The grand staircase, which is actually a bank of escalators, is surrounded by a site-specific illuminated installation by renowned New York sculptor Albert Paley. To avoid extensive last-minute debates about approving the sculpture by the artwork committee, the illuminated structure was categorized as an issue of lighting/electrical design, not subject to the artwork committee's oversight.

A unique acoustic feature of the theater is its "frying pan" pods, accessible via walkways over the rear of the orchestra seating. This construction enables the music to flow between these pods and into sections of the opera hall that is traditionally not considered a good listening area.

==2017 Hurricane Damage==
The center was damaged by a flood caused by Hurricane Harvey in August 2017. While the structure was undamaged, the storm and its aftermath left 12 ft of water, dirt, and debris in the lower levels of the center.
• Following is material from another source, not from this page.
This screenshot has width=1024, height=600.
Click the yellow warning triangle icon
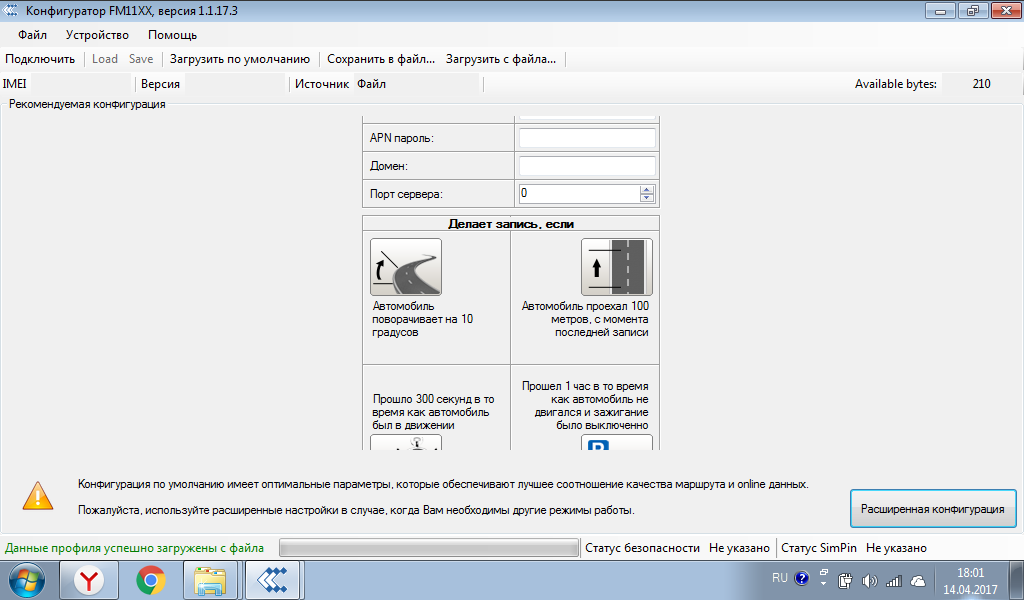(x=39, y=495)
Management determined that repairs to the facility would take until at least September 2018.

Water breached the backstage door and other locations, filling the entire basement with 12 feet of water which destroyed mechanical equipment, electrical gear, and other building systems located in the basement level. Water also filled the orchestra pits which were also in the basement. There was water damage to the stage flooring and other finishes on the ground level. A team including Turner Construction, HKA/ARUP, and Manhattan Construction led the restoration of the theater and rehearsal spaces to its original glory. Jaffe Holden Acoustics provided acoustic and audio/video systems design services in eight short months to ensure the curtain could open in time for the fall 2018 Opera season.